Une fois le secret de la prière sur le prophète récité, le voyage continue. On traverse une étendue où l’eau et le sable sont mêlés. L’eau est bleue. On se dirige vers la 7ème terre, nous sommes toujours dans les profondeurs de la 6ème terre, et tout d’un coup on sent qu’on bute sur l’aile d’un canard. Au milieu de ces profondeurs un canard est installé au milieu du chemin, les ailes déployées. Nul ne peut passer à moins de détenir un grand pouvoir spirituel à l’instar du grand pôle secoureur et de quelques saints. Quand le canard décide de replier ses ailes pour laisser le passage, la surface traversée est recouverte d’eau bleue. Lorsque l’on sort de l’eau, on accède à un univers où l’on sent un léger vent agréable. Nous tenons à préciser que la distance séparant ces deux terres est de 275 000 ans et parcourue en seulement 5 minutes par les saints. Le sable de la 7ème terre est d’une noirceur particulière. A la droite, on aperçoit un endroit clôturé par un mur noir, et devant la porte se trouve une créature étrange. Sa particularité est due au fait qu’un oiseau mettrait 30 ans à parcourir la distance qui sépare sa tête de son cou. Sans un pouvoir spirituel, il est impossible de voir cette créature dans son entité. Il s’agit de l’ange Malick qui est le gardien de l’enfer. De cet endroit sombre appelé « diahanama », on voit sortir de ses entrailles, du feu et de la fumée.

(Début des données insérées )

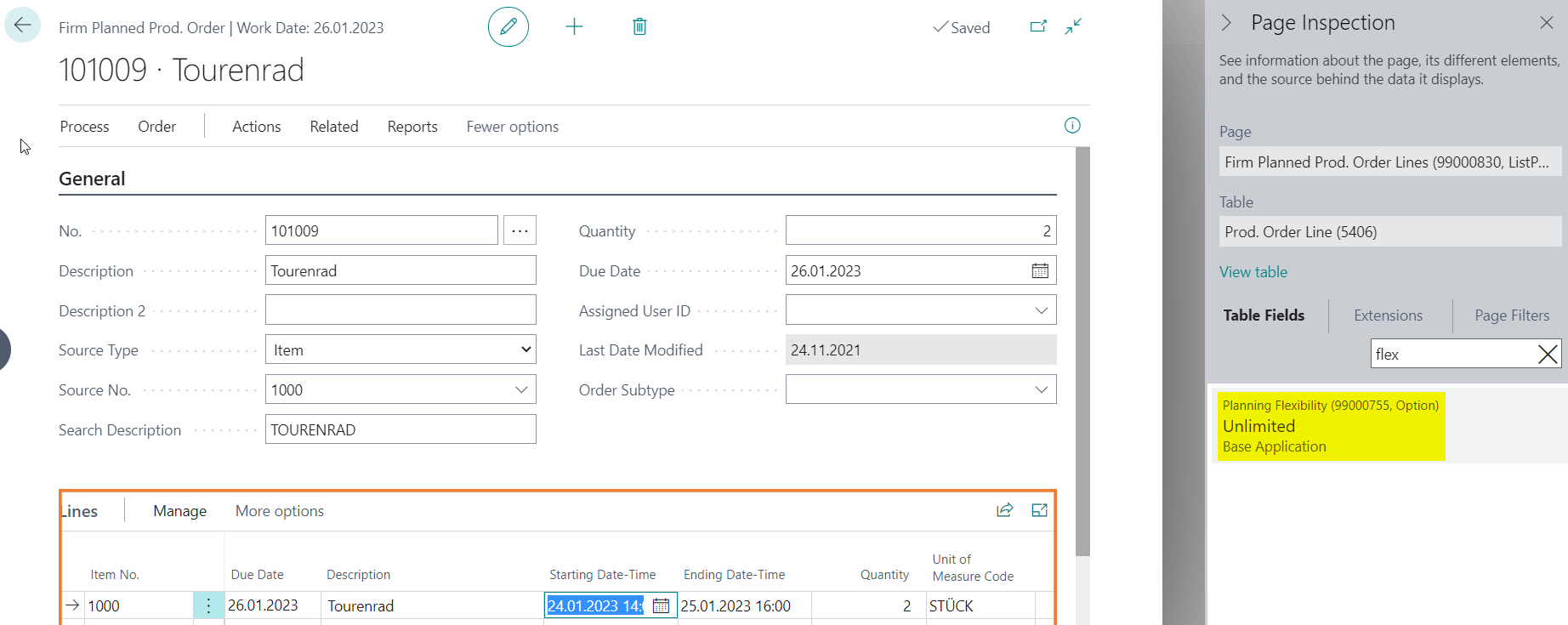1568x625 pixels.
Task: Click the info circle icon
Action: coord(1072,126)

Il y a un puits à l’intérieur de la clôture appelé « Falakh ». Dans ce puits se trouve un serpent qui a la gueule ouverte. Lorsqu’on y jette une personne, le serpent l’avale et la ressort au milieu des braises et du goudron. L’âme du damné ressort donc dans un endroit lugubre et plein de dangers.

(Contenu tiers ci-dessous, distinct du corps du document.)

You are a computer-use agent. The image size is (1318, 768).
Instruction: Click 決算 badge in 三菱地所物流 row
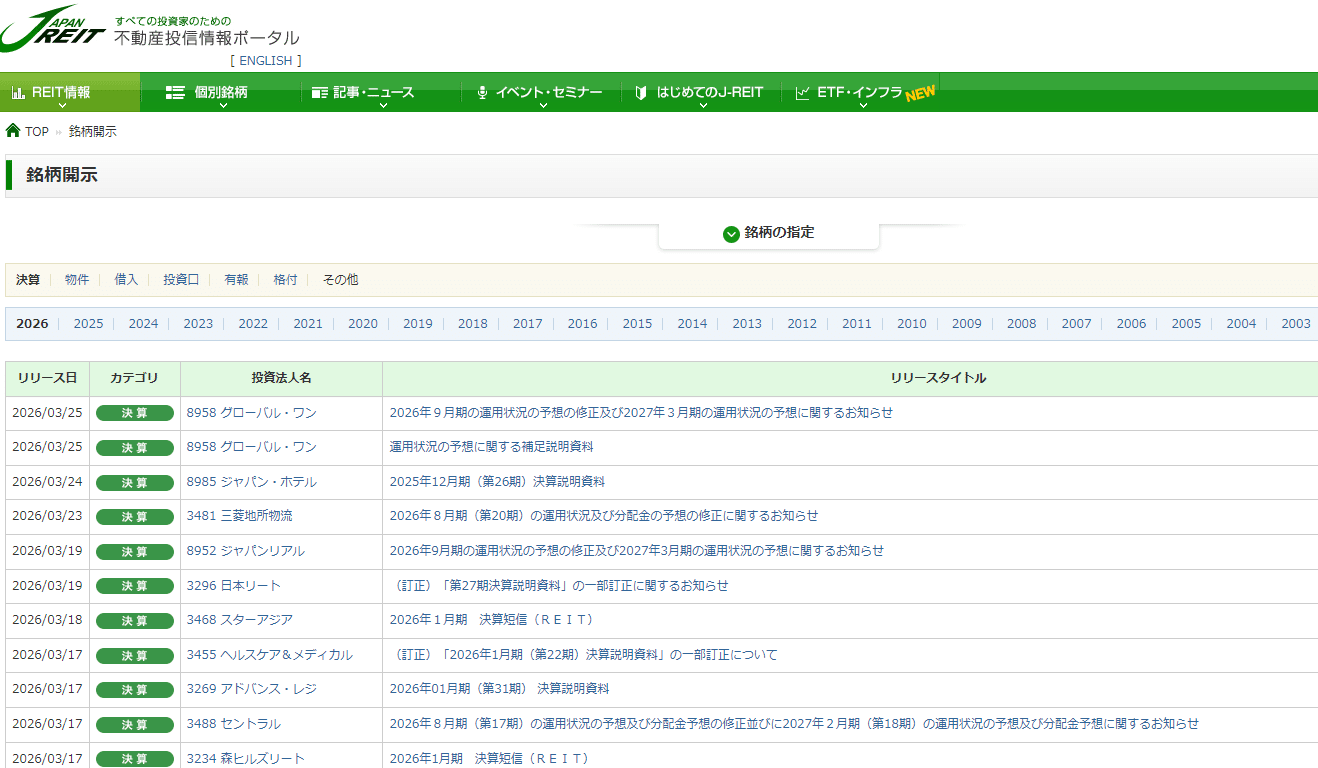point(135,517)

Lorsque l’on continue le voyage et que l’on explore la profondeur de la 7ème terre, on se heurte une fois encore à la forme étrange d’un banc dont, la surface est glissante. En se laissant aller sur cette chose, on se rend compte qu’il s’agit d’un poisson qui porte sur son dos les sept terres. Ce poisson Dieu (swt) l’a évoqué dans le coran par « Nûn, Par la plume et ce qu’elles écrivent » (sourate 68 verset 1). Par Nun, Dieu (swt) fait allusion à ce poisson qui soutient les 7 terres. Nous reviendrons prochainement sur l’utilité de ce poisson à la fin du jugement dernier.

Les sept terres ne forment pas un bloc compact. Elles se superposent et se touchent seulement par l’une de leur extrémité et l’ensemble est supporté par un poisson.

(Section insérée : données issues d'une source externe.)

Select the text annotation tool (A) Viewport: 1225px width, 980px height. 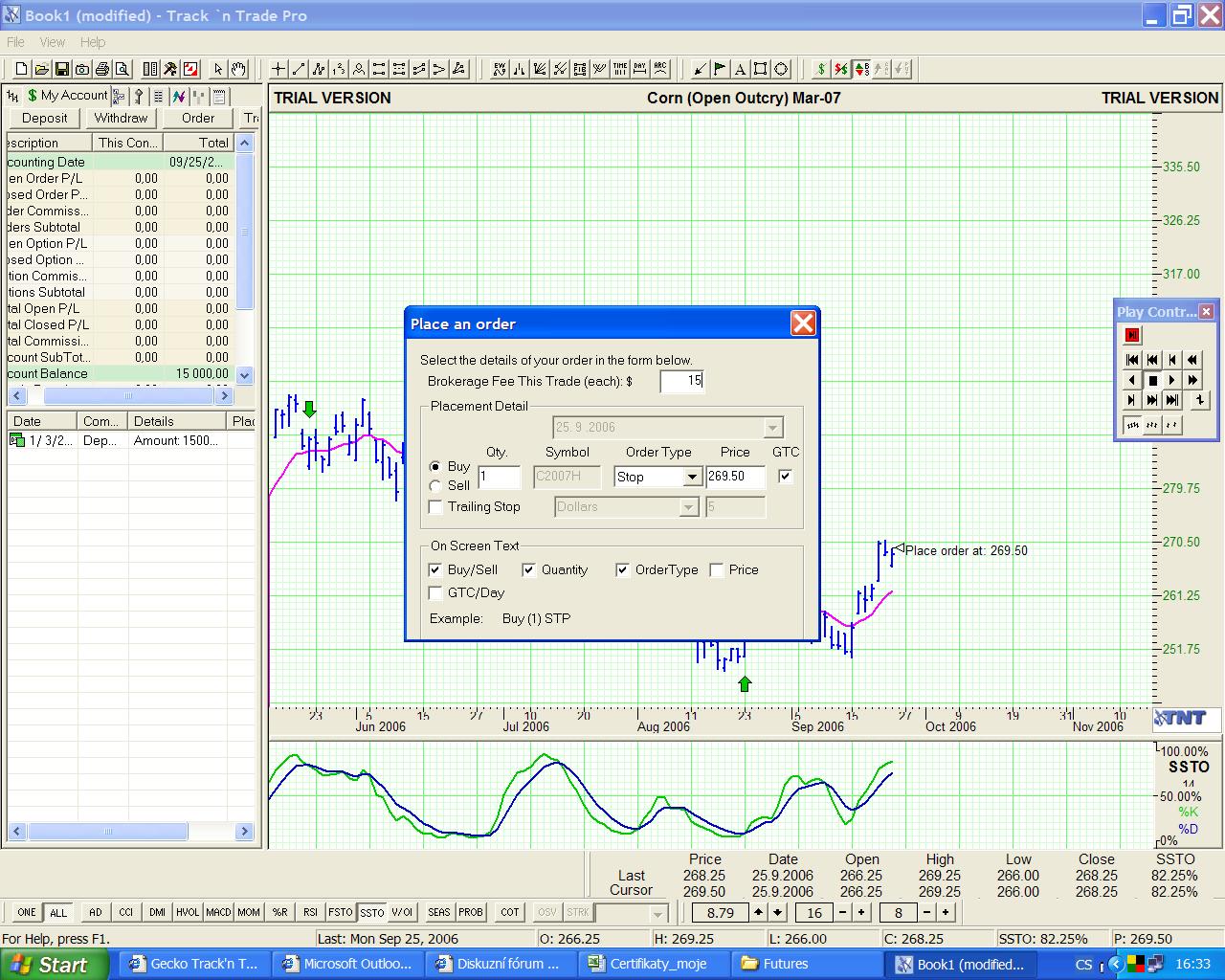coord(740,69)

Ce qui amène à se poser la question de savoir pourquoi cet assemblage si spécial ne s’est pas effondré. La disposition parait en effet bancale. Mais en regardant bien sur la gauche, on aperçoit un grand rocher semblable à une montagne qui sert de support          aux différentes terres et les empêchent de s’écrouler. Ce grand rocher est également évoqué dans le coran « Qâf par le glorieux coran » ( sourate 50  V 1). Son véritable nom est « Jabal Qâf ».

Certains disent que nul ne peut connaitre l’invisible excepté Dieu, en citant le verset : « dis : Nul de ceux qui sont dans les cieux et sur la terre ne connait l’inconnaissable à part Allah ». (S 27, V65), alors que Dieu est capable d’ouvrir les mystères du monde invisible à qui il veut. Cependant, l’accès à tous ces mystères est facilité par la lumière de la prière sur le prophète.

A la fin des temps, Dieu (swt) pliera toutes les terres et n’en n’utilisera qu’une seule : celle nommée Lahraf avec son sable rouge où résideront les personnes ayant un nombre égal de bonnes et de mauvaises œuvres. Lahraf sera assez loin de l’enfer pour ne pas que ses habitants soient gênés par la chaleur qui s’en dégage et assez éloigné du paradis pour ne pas qu’ils en ressentent les bienfaits.